Rewrite every line of the listing below, swapping each occurrence of "screenshot" for "screen capture" and leaving everything else unchanged. Omit the pictures from your answer.

-------- EXTRACTED ENTRIES --------

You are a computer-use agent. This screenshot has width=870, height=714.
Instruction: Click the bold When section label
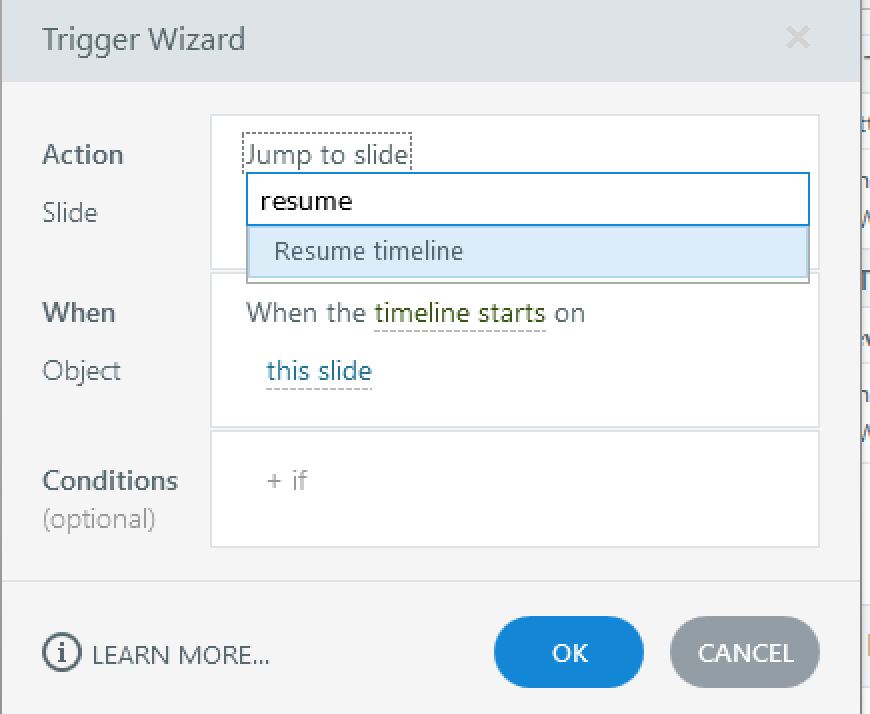click(79, 313)
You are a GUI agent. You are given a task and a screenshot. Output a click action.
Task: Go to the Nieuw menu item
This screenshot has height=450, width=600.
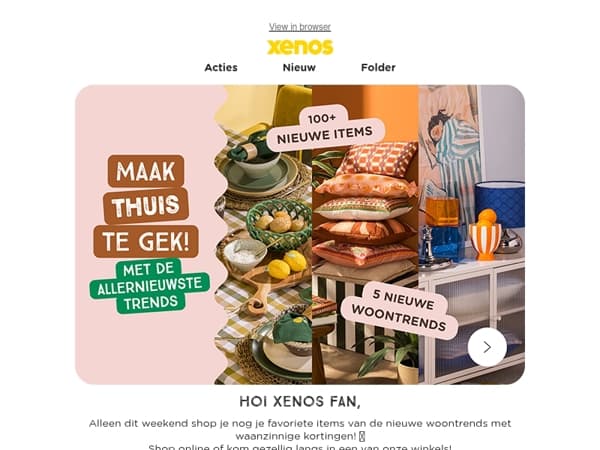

--------

* [SOLUTION TO THIS EXERCISE]
You are a computer-use agent. This screen capture has width=870, height=714.
Instruction: Click the bold When section label
click(79, 313)
You are a GUI agent. You are given a task and a screen capture. Output a click action.
Task: Go to the Nieuw menu item
This screen capture has height=450, width=600.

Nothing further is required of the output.